Eating disorders affect people of all genders.
If you think you have an eating disorder.
It can be really difficult for people with eating disorders to get better on their own: eating disorders are often very isolating and sufferers may feel that their disorder needs to be kept a secret.
The most important step is to tell someone: anyone you can trust and feel comfortable talking to. This could be:
- Your GP
- Your personal tutor
- A counsellor
- The HelpZone
- Rosie Hillas (SU Community Officer)
There are lots of ways to get help:
- 2gether making life better
- Your GP can help you with your physical and mental condition, and also refer you to specialist professionals such as psychiatrists, psychologists, dieticians and counsellors
- The University’s Counselling Service offers a range of support
- Charities such as 'Student Minds' and 'Men have eating disorders too'
If You Think Someone You Know Might Have Eating Disorder
It’s important to remember that you’re not a professional, but there are things that you can do to help:
- Tell them about what you’ve noticed, your suspicions, and how that makes you feel
- Be prepared for your friend to deny that anything is wrong
- Be supportive and encourage your friend to seek professional help (such as going to their GP or going to see a counsellor)

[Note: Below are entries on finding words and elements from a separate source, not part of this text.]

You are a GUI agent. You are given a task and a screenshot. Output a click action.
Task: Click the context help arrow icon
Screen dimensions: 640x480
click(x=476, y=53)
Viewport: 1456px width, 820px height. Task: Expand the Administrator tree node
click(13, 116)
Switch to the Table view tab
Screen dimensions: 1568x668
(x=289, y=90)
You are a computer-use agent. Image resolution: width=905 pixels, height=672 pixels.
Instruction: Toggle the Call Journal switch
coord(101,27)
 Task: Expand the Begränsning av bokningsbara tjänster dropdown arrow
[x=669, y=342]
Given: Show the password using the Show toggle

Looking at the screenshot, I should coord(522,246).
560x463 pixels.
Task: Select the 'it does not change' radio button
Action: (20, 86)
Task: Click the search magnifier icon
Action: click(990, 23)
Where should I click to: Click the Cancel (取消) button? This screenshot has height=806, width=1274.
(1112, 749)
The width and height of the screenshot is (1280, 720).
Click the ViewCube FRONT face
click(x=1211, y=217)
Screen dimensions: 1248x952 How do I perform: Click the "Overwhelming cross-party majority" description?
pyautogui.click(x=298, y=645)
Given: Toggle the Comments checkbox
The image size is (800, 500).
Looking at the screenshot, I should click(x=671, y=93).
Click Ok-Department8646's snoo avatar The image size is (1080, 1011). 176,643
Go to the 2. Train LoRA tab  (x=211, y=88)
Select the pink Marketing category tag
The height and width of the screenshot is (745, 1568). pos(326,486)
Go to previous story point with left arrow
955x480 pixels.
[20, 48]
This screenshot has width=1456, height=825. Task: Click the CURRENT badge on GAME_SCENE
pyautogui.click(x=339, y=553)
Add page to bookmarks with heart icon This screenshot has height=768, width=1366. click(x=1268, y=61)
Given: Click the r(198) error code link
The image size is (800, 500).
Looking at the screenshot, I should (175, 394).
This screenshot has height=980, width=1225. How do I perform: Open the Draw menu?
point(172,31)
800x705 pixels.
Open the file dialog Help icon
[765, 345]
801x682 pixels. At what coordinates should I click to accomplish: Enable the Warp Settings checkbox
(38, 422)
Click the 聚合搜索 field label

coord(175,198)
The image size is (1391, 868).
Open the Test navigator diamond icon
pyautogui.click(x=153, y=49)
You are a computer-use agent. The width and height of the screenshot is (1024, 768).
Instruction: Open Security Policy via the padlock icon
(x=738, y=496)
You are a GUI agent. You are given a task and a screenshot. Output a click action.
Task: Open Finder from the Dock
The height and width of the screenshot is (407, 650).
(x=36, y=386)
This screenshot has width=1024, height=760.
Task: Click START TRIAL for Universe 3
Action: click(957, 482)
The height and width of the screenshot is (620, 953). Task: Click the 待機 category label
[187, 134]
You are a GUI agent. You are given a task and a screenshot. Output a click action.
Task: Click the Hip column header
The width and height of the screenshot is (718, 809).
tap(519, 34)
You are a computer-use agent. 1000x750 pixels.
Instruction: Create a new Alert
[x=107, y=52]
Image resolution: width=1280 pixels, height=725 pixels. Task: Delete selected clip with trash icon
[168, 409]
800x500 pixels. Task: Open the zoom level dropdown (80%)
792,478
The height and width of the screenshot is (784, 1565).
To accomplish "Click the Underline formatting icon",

- Try to keep your friendship as ‘normal’ as possible – try not to let issues with food and eating dominate your friendship
- Listen to your friend and encourage them to talk about their feelings
If you’re worried about a friend’s eating or their relationship with food generally, it can feel overwhelming. It’s important to support your friend, but don’t take on more than you feel you can handle.
There Are Some Key Points To Remember:
- If your friend chooses not to seek help, that’s their responsibility – not yours
- Everyone has their limits – it’s ok if you feel like you can’t give any more time, knowledge or understanding to your friend
- Your friend’s problems should not take over your life, or interfere with your studies
- Take time for yourself, and don’t forget that you can get professional support for yourself – you can speak to a counsellor, your GP, The HelpZone or Rosie Hillas (SU Community Officer) if things are getting on top of you.
Student Minds is a national charity focusing, amongst other issues, on supporting students with eating disorders. They have a really useful guide to supporting friends as well.